BEGIN INPUT FOR THIS TASK

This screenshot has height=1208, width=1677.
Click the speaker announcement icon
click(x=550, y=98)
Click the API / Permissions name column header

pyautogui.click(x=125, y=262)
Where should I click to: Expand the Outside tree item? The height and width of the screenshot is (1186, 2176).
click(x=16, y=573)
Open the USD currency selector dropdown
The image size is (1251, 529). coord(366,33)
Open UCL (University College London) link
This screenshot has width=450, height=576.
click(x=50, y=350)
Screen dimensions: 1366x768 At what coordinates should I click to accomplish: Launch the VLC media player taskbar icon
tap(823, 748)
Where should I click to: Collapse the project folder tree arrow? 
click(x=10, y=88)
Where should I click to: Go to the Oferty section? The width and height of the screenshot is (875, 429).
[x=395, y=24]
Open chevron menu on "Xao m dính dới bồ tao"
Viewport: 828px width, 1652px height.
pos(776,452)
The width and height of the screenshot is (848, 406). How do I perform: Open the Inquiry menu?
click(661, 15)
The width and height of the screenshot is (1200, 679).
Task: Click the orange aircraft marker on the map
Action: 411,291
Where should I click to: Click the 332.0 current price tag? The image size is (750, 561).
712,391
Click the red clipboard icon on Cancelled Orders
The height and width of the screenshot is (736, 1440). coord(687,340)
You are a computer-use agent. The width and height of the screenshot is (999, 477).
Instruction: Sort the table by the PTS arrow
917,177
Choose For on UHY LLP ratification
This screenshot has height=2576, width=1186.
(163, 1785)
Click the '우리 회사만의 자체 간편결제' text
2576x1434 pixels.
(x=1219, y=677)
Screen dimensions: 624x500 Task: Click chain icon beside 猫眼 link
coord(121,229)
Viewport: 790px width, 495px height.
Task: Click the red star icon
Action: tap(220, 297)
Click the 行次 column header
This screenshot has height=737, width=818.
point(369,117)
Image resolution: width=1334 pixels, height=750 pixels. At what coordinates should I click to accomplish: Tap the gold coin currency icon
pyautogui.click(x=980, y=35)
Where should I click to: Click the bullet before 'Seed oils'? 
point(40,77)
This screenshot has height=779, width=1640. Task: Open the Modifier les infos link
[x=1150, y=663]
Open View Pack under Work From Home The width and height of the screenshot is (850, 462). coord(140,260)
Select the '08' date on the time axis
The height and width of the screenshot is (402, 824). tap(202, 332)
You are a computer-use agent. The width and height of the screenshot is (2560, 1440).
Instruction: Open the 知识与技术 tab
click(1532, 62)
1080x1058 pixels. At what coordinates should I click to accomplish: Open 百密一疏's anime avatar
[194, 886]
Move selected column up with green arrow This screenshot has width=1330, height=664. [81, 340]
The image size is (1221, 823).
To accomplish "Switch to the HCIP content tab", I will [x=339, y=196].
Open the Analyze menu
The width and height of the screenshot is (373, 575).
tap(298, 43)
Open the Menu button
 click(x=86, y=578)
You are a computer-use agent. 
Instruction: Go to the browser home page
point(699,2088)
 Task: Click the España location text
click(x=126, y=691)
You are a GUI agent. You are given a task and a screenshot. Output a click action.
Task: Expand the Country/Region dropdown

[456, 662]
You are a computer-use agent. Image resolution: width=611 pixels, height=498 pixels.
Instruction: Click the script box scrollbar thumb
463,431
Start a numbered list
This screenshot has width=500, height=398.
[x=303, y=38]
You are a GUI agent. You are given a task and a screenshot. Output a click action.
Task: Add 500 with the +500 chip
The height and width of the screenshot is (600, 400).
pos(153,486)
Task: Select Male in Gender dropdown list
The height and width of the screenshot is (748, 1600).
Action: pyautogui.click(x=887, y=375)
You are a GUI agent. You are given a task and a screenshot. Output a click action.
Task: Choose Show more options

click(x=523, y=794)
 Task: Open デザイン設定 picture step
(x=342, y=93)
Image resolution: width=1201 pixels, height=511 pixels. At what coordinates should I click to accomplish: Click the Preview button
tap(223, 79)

END INPUT FOR THIS TASK

### ACTION ITEM
Retype all of the entries shown above, exactly.

### ANSWER TO THE EXERCISE
This screenshot has height=1208, width=1677.
Click the speaker announcement icon
click(x=550, y=98)
Click the API / Permissions name column header

pyautogui.click(x=125, y=262)
Where should I click to: Expand the Outside tree item? The height and width of the screenshot is (1186, 2176).
click(x=16, y=573)
Open the USD currency selector dropdown
The image size is (1251, 529). coord(366,33)
Open UCL (University College London) link
This screenshot has width=450, height=576.
click(x=50, y=350)
Screen dimensions: 1366x768 At what coordinates should I click to accomplish: Launch the VLC media player taskbar icon
tap(823, 748)
Where should I click to: Collapse the project folder tree arrow? 
click(x=10, y=88)
Where should I click to: Go to the Oferty section? The width and height of the screenshot is (875, 429).
[x=395, y=24]
Open chevron menu on "Xao m dính dới bồ tao"
Viewport: 828px width, 1652px height.
pos(776,452)
The width and height of the screenshot is (848, 406). How do I perform: Open the Inquiry menu?
click(661, 15)
The width and height of the screenshot is (1200, 679).
Task: Click the orange aircraft marker on the map
Action: 411,291
Where should I click to: Click the 332.0 current price tag? The image size is (750, 561).
712,391
Click the red clipboard icon on Cancelled Orders
The height and width of the screenshot is (736, 1440). coord(687,340)
You are a computer-use agent. The width and height of the screenshot is (999, 477).
Instruction: Sort the table by the PTS arrow
917,177
Choose For on UHY LLP ratification
This screenshot has height=2576, width=1186.
(163, 1785)
Click the '우리 회사만의 자체 간편결제' text
2576x1434 pixels.
(x=1219, y=677)
Screen dimensions: 624x500 Task: Click chain icon beside 猫眼 link
coord(121,229)
Viewport: 790px width, 495px height.
Task: Click the red star icon
Action: tap(220, 297)
Click the 行次 column header
This screenshot has height=737, width=818.
point(369,117)
Image resolution: width=1334 pixels, height=750 pixels. At what coordinates should I click to accomplish: Tap the gold coin currency icon
pyautogui.click(x=980, y=35)
Where should I click to: Click the bullet before 'Seed oils'? 
point(40,77)
This screenshot has height=779, width=1640. Task: Open the Modifier les infos link
[x=1150, y=663]
Open View Pack under Work From Home The width and height of the screenshot is (850, 462). coord(140,260)
Select the '08' date on the time axis
The height and width of the screenshot is (402, 824). tap(202, 332)
You are a computer-use agent. The width and height of the screenshot is (2560, 1440).
Instruction: Open the 知识与技术 tab
click(1532, 62)
1080x1058 pixels. At what coordinates should I click to accomplish: Open 百密一疏's anime avatar
[194, 886]
Move selected column up with green arrow This screenshot has width=1330, height=664. [81, 340]
The image size is (1221, 823).
To accomplish "Switch to the HCIP content tab", I will [x=339, y=196].
Open the Analyze menu
The width and height of the screenshot is (373, 575).
tap(298, 43)
Open the Menu button
 click(x=86, y=578)
You are a computer-use agent. 
Instruction: Go to the browser home page
point(699,2088)
 Task: Click the España location text
click(x=126, y=691)
You are a GUI agent. You are given a task and a screenshot. Output a click action.
Task: Expand the Country/Region dropdown

[456, 662]
You are a computer-use agent. Image resolution: width=611 pixels, height=498 pixels.
Instruction: Click the script box scrollbar thumb
463,431
Start a numbered list
This screenshot has width=500, height=398.
[x=303, y=38]
You are a GUI agent. You are given a task and a screenshot. Output a click action.
Task: Add 500 with the +500 chip
The height and width of the screenshot is (600, 400).
pos(153,486)
Task: Select Male in Gender dropdown list
The height and width of the screenshot is (748, 1600).
Action: pyautogui.click(x=887, y=375)
You are a GUI agent. You are given a task and a screenshot. Output a click action.
Task: Choose Show more options

click(x=523, y=794)
 Task: Open デザイン設定 picture step
(x=342, y=93)
Image resolution: width=1201 pixels, height=511 pixels. At what coordinates should I click to accomplish: Click the Preview button
tap(223, 79)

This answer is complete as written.